Scyld ClusterWare HPC: User's Guide
<< Previous	Scyld ClusterWare Overview	Next >>

Scyld ClusterWare Technical Summary

Scyld ClusterWare presents a more uniform system view of the entire cluster to both users and applications through extensions to the kernel. A guiding principle of these extensions is to have little increase in both kernel size and complexity and, more importantly, negligible impact on individual processor performance.

In addition to its enhanced Linux kernel, Scyld ClusterWare includes libraries and utilities specifically improved for high-performance computing applications. For information on the Scyld libraries, see the Reference Guide. Information on using the Scyld utilities to run and monitor jobs is provided in the Chapter called Interacting With the System and the Chapter called Running Programs. If you need to use the Scyld utilities to configure and administer your cluster, see the Administrator's Guide.
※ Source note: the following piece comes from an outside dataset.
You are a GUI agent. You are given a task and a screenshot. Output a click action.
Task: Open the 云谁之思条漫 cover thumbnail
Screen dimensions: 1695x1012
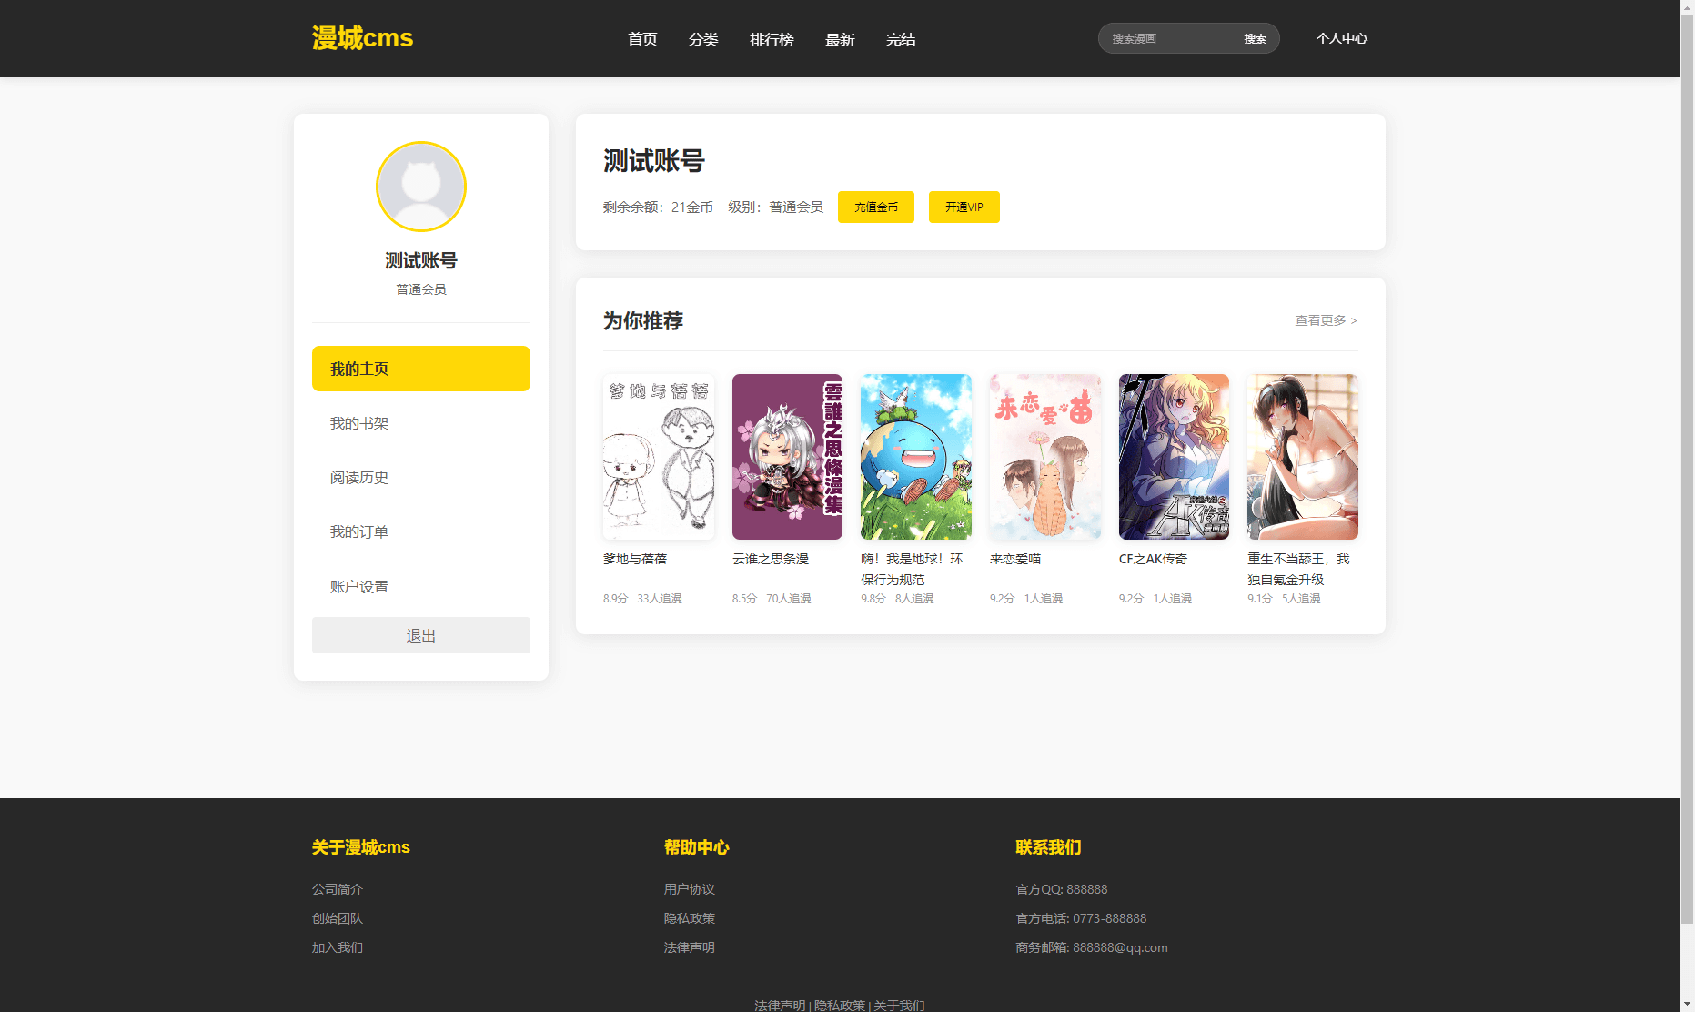[x=787, y=457]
Top-Level Features of Scyld ClusterWare

The following list summarizes the top-level features of Scyld ClusterWare.

Security and Authentication. With Scyld ClusterWare, the master node is a single point of security administration and authentication. The authentication envelope is drawn around the entire cluster and its private network. This obviates the need to manage copies or caches of credentials on compute nodes or to add the overhead of networked authentication. Scyld ClusterWare provides simple permissions on compute nodes, similar to Unix file permissions, allowing their use to be administered without additional overhead.

Easy Installation. Scyld ClusterWare is designed to augment a full Linux distribution, such as Red Hat Enterprise Linux (RHEL) or CentOS. The installer used to initiate the installation on the master node is provided on an auto-run CD-ROM. You can install from scratch and have a running Linux HPC cluster in less than an hour. See the Installation Guide for full details.
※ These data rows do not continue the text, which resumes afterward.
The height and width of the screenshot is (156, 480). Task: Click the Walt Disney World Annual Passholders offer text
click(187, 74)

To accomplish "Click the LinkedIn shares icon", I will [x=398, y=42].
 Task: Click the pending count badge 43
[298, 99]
Install Once, Execute Everywhere. A full installation of Scyld ClusterWare is required only on the master node. Compute nodes are provisioned from the master node during their boot process, and they dynamically cache any additional parts of the system during process migration or at first reference.

Single System Image. Scyld ClusterWare makes a cluster appear as a multi-processor parallel computer. The master node maintains (and presents to the user) a single process space for the entire cluster, known as the BProc Distributed Process Space. BProc is described briefly later in this chapter, and more details are provided in the Administrator's Guide.
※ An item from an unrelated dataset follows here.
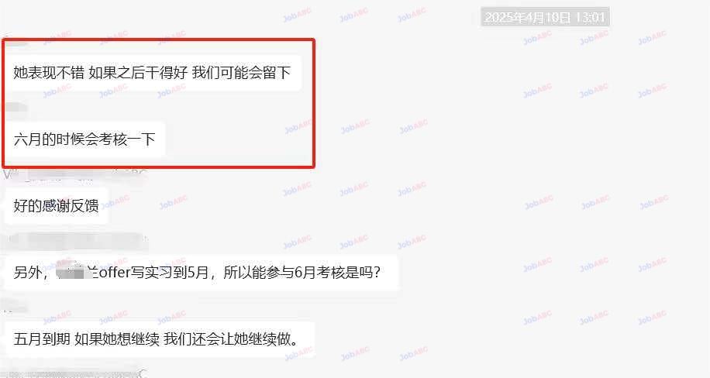Click the words 我们可能会留下 in the first message
Viewport: 710px width, 378px height.
pyautogui.click(x=241, y=73)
Execution Time Process Migration. Scyld ClusterWare stores applications on the master node. At execution time, BProc migrates processes from the master to the compute nodes. This approach virtually eliminates both the risk of version skew and the need for hard disks on the compute nodes. More information is provided in the section on process space migration later in this chapter. Also refer to the BProc discussion in the Administrator's Guide.

Seamless Cluster Scalability. Scyld ClusterWare seamlessly supports the dynamic addition and deletion of compute nodes without modification to existing source code or configuration files. See the chapter on the BeoSetup utility in the Administrator's Guide.

Administration Tools. Scyld ClusterWare includes simplified tools for performing cluster administration and maintenance. Both graphical user interface (GUI) and command line interface (CLI) tools are supplied. See the Administrator's Guide for more information.

Web-Based Administration Tools. Scyld ClusterWare includes web-based tools for remote administration, job execution, and monitoring of the cluster. See the Administrator's Guide for more information.

Additional Features. Additional features of Scyld ClusterWare include support for cluster power management (IPMI and Wake-on-LAN, easily extensible to other out-of-band management protocols); runtime and development support for MPI and PVM; and support for the LFS and NFS3 file systems.

Fully-Supported. Scyld ClusterWare is fully-supported by Penguin Computing, Inc.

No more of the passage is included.